(DIRECTIVE) Reproduce the records verbatim from their first line through the line containing "tap(81, 42)", including both of those lines.

□ □ □ □ □ □ □

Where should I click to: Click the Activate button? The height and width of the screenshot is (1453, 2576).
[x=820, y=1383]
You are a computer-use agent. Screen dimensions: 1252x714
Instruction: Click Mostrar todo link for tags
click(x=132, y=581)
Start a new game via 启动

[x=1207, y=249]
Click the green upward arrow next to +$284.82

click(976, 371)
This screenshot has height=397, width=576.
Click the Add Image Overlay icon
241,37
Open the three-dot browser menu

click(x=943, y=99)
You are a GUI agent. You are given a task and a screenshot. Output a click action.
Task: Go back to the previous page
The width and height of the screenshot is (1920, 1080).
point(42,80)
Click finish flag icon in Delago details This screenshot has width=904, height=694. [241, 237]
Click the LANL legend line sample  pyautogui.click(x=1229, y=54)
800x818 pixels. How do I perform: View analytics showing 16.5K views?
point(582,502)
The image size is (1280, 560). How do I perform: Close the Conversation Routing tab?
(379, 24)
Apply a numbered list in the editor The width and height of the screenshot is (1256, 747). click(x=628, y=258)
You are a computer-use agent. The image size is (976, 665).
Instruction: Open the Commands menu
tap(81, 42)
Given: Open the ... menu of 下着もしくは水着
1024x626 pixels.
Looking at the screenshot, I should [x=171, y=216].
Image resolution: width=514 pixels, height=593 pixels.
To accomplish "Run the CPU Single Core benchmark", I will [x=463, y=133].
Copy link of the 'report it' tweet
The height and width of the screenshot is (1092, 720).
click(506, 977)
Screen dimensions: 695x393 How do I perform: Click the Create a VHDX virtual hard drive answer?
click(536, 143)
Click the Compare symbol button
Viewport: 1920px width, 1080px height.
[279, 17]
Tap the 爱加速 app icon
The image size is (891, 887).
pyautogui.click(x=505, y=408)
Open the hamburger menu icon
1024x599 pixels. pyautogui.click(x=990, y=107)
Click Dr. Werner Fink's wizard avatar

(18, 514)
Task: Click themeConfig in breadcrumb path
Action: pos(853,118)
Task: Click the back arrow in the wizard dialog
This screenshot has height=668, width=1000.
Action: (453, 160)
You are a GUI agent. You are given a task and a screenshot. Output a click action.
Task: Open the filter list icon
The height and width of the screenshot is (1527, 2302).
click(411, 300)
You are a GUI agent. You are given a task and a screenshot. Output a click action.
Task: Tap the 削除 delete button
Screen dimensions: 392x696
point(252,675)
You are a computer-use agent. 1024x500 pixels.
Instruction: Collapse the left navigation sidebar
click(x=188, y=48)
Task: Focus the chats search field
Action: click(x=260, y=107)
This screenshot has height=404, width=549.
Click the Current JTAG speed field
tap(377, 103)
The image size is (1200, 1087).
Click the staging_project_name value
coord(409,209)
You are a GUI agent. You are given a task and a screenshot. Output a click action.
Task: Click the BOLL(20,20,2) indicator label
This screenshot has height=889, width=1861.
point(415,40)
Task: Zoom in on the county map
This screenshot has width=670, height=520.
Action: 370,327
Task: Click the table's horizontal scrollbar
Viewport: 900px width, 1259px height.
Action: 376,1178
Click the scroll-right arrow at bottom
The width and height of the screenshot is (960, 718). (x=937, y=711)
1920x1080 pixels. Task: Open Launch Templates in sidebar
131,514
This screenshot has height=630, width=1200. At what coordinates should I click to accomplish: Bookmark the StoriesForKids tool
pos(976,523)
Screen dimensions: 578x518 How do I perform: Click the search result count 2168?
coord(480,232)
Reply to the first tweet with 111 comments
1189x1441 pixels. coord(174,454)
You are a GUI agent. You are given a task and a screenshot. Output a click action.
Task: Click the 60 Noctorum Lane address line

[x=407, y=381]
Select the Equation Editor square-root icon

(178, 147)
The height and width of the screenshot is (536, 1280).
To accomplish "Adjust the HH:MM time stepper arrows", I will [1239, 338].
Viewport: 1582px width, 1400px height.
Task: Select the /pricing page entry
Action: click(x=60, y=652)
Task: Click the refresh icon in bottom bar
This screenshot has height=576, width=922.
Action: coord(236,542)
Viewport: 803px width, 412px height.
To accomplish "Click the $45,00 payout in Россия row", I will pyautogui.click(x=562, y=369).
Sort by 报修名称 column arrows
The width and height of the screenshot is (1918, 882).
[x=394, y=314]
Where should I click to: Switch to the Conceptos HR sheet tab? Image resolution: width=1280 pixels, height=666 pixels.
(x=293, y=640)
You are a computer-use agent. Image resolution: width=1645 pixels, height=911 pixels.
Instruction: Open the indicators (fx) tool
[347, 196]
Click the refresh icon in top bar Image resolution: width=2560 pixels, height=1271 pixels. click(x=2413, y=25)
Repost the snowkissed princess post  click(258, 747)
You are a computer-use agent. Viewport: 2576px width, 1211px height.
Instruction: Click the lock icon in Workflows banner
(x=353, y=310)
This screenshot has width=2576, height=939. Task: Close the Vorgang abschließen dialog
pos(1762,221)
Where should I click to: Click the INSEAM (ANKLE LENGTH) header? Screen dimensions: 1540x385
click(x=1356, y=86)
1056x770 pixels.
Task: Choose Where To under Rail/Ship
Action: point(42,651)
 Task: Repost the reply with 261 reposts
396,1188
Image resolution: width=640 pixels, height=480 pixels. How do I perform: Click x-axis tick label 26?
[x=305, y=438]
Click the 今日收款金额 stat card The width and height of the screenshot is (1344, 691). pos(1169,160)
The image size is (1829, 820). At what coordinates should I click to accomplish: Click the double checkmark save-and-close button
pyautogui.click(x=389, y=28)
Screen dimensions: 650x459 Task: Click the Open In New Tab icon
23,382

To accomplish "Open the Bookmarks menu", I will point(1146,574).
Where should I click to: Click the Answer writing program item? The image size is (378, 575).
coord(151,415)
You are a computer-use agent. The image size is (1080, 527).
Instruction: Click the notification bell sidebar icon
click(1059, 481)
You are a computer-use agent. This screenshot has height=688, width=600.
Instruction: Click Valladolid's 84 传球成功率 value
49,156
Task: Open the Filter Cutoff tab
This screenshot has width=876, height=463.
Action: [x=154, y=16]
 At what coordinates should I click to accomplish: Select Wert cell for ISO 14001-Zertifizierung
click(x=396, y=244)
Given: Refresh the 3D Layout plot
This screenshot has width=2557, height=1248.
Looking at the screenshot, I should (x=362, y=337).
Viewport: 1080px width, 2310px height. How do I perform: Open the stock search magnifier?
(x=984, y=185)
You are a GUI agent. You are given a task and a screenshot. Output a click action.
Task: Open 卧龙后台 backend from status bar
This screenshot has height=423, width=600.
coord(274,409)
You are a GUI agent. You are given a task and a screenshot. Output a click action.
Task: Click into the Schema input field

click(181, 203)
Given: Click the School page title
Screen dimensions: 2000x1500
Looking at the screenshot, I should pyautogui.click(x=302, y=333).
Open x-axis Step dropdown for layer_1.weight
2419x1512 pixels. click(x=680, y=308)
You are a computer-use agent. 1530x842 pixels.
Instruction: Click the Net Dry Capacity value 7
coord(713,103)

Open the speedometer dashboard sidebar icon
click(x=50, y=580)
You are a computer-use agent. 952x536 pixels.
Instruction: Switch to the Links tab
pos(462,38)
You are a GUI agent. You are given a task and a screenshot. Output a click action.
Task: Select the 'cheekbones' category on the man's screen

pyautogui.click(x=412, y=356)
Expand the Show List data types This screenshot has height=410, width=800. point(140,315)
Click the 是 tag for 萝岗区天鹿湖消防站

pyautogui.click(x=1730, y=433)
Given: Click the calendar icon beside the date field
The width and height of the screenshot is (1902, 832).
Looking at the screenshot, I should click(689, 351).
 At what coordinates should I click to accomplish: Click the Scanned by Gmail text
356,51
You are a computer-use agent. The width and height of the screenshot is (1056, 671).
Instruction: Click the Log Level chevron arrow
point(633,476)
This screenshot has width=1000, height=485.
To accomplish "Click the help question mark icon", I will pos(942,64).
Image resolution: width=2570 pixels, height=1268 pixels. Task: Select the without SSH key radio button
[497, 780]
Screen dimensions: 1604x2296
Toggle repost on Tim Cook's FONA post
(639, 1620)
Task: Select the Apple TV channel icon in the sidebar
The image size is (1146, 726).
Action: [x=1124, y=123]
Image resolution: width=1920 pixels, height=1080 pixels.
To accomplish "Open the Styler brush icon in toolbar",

□ □ □ □ □ □ □

(RESPONSE)
Where should I click to: Click the Activate button? The height and width of the screenshot is (1453, 2576).
[x=820, y=1383]
You are a computer-use agent. Screen dimensions: 1252x714
Instruction: Click Mostrar todo link for tags
click(x=132, y=581)
Start a new game via 启动

[x=1207, y=249]
Click the green upward arrow next to +$284.82

click(976, 371)
This screenshot has height=397, width=576.
Click the Add Image Overlay icon
241,37
Open the three-dot browser menu

click(x=943, y=99)
You are a GUI agent. You are given a task and a screenshot. Output a click action.
Task: Go back to the previous page
The width and height of the screenshot is (1920, 1080).
point(42,80)
Click finish flag icon in Delago details This screenshot has width=904, height=694. [241, 237]
Click the LANL legend line sample  pyautogui.click(x=1229, y=54)
800x818 pixels. How do I perform: View analytics showing 16.5K views?
point(582,502)
The image size is (1280, 560). How do I perform: Close the Conversation Routing tab?
(379, 24)
Apply a numbered list in the editor The width and height of the screenshot is (1256, 747). click(x=628, y=258)
You are a computer-use agent. The image size is (976, 665).
Instruction: Open the Commands menu
tap(81, 42)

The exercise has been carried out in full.